Sidney, Austrália, 23/1/2015 – A completar este ano o prazo fixado para cumprimento dos Objetivos de Desenvolvimento do Milênio (ODM) das Nações Unidas, os países insulares do Pacífico avaliam seus êxitos e fracassos na abordagem de suas metas. As ilhas desse oceano concretizaram enormes avanços em matéria de redução da mortalidade infantil.
Mas a pobreza e a igualdade de gênero são as duas áreas onde há brechas maiores. Apenas dois dos 14 Estados que integram o Fórum das Ilhas do Pacífico (Ilhas Cook e Niue) seguem rumo ao cumprimento dos oito ODM.
Organizações importantes da região consideram que os novos Objetivos de Desenvolvimento Sustentável (ODS) propostos para depois de 2015 pela Organização das Nações Unidas (ONU) têm mais probabilidades de êxito na abordagem dos singulares desafios de desenvolvimento que os pequenos Estados insulares enfrentam. Entretanto, enfatizam que converter esses objetivos em realidade exige a participação dos países industrializados, bem como se concentrar na implantação.
“A principal crítica às Metas do Milênio foi a falta de consultas, o que derivou em uma série de objetivos desenhados principalmente para abordar as prioridades de desenvolvimento da África subsaariana e depois aplicados a todos os países pobres”, pontuou à IPS o diretor-executivo do Instituto de Políticas Públicas do Pacífico (PIPP) em Vanuatu, Derek Brien.
O Oceano Pacífico tropical abriga 22 Estados e territórios insulares diversos, onde no total vivem dez milhões de pessoas. A maioria deles possui populações predominantemente rurais, muito expostas a eventos climáticos extremos e distantes dos principais mercados mundiais. A falta de trabalho é cada vez maior em muitos países, o que impacta especialmente na perspectiva dos jovens, que representam mais da metade da população da região.
Brien acredita que os ambiciosos ODS, que serão acordados formalmente em uma cúpula da ONU a ser realizada em setembro em Nova York, foram elaborados com “insumos muito mais amplos e consultas generalizadas”. “De uma perspectiva do Pacífico, é algo especialmente bem-vindo ver que são propostos novos objetivos sobre mudança climática, oceanos e recursos marinhos, crescimento econômico inclusivo, fomentando sociedades inclusivas pacíficas e criando instituições capazes e receptivas que estejam baseadas no império da lei”, acrescentou.
A maioria dos Estados modernos independente surgiu na região há, relativamente, pouco tempo, nos últimos 45 anos. Daí o PIPP argumentar que o progresso em matéria de desenvolvimento também depende de se continuar criando instituições estatais efetivas e a liderança necessária para a boa governança e a provisão de serviços. Os novos objetivos mundiais, que prometem enfrentar os subornos e a corrupção em geral, além de melhorar os sistemas judiciais, apontam para essas aspirações.

§ INFORMAÇÕES EXTRAÍDAS
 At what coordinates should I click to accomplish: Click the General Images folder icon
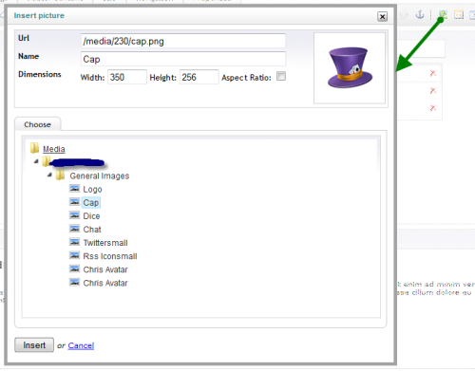pyautogui.click(x=60, y=175)
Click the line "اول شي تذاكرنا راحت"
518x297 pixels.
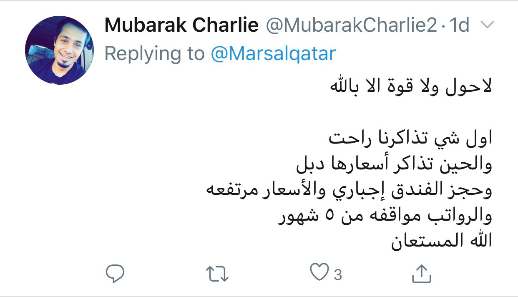411,139
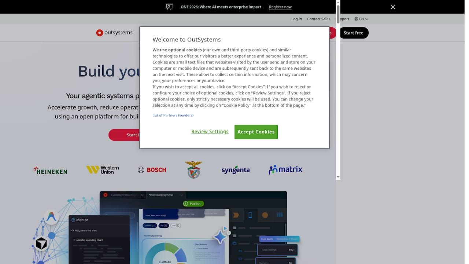Click the orange circle icon in the editor toolbar
The width and height of the screenshot is (469, 264).
click(x=265, y=215)
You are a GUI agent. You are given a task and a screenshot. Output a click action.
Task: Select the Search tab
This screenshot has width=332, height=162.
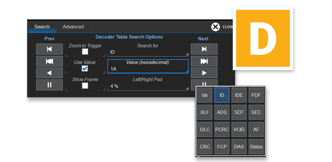click(x=42, y=27)
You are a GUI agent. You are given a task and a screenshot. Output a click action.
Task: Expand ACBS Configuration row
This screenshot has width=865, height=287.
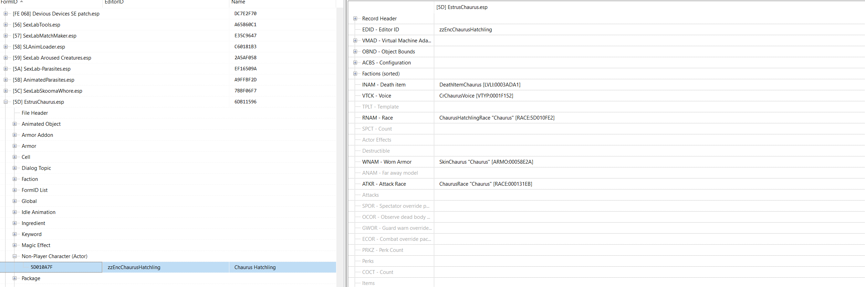click(355, 63)
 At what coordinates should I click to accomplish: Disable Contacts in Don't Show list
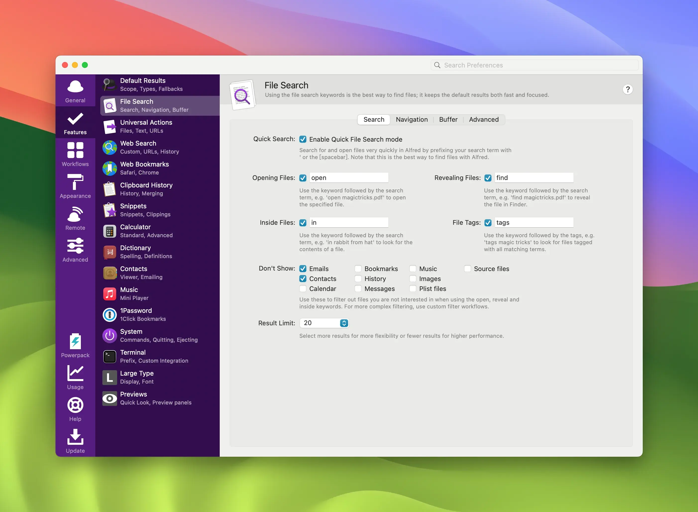[302, 278]
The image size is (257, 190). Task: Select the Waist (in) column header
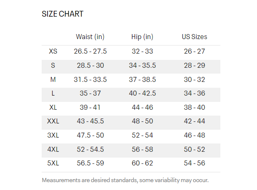[90, 37]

§ LISTA DE TAREFAS
1. Com base no texto sobre as ilhas do Pacífico, responda:
(a) Quais são os dois Estados do Fórum das Ilhas do Pacífico que seguem rumo ao cumprimento dos oito ODM?
(b) Quantas pessoas vivem, no total, nos Estados e territórios insulares do Pacífico tropical?
(c) Em que mês e em que cidade os ODS serão acordados formalmente?
2. Prossiga com o texto sobre as ilhas do Pacífico a partir do ponto em que ele termina.

§ RESPOSTAS ESPERADAS
1.
(a) Ilhas Cook e Niue.
(b) Dez milhões de pessoas.
(c) Em setembro, em Nova York.

2.
Enquanto 11 Estados insulares do Pacífico ainda têm que conseguir a igualdade de gênero, são bem-vindos os objetivos pós-2015 relativos a eliminar a violência contra mulheres e meninas e os casamentos precoces e forçados, bem como proteger o igual direito das mulheres de possuir e controlar bens.
Por exemplo, em Papua Nova Guiné, a maior ilha do Pacífico, dois terços das famílias são protagonistas de fatos violentos, e até 86% das mulheres sofrem abusos físicos durante a gravidez, segundo a organização Child Fund Australia. As melhorias também enfrentam obstáculos por arraigados estereótipos sobre os papéis femininos na esfera doméstica, bem como pela discriminação trabalhista. Na maioria dos países, o emprego não agrícola das mulheres representa menos de 48%.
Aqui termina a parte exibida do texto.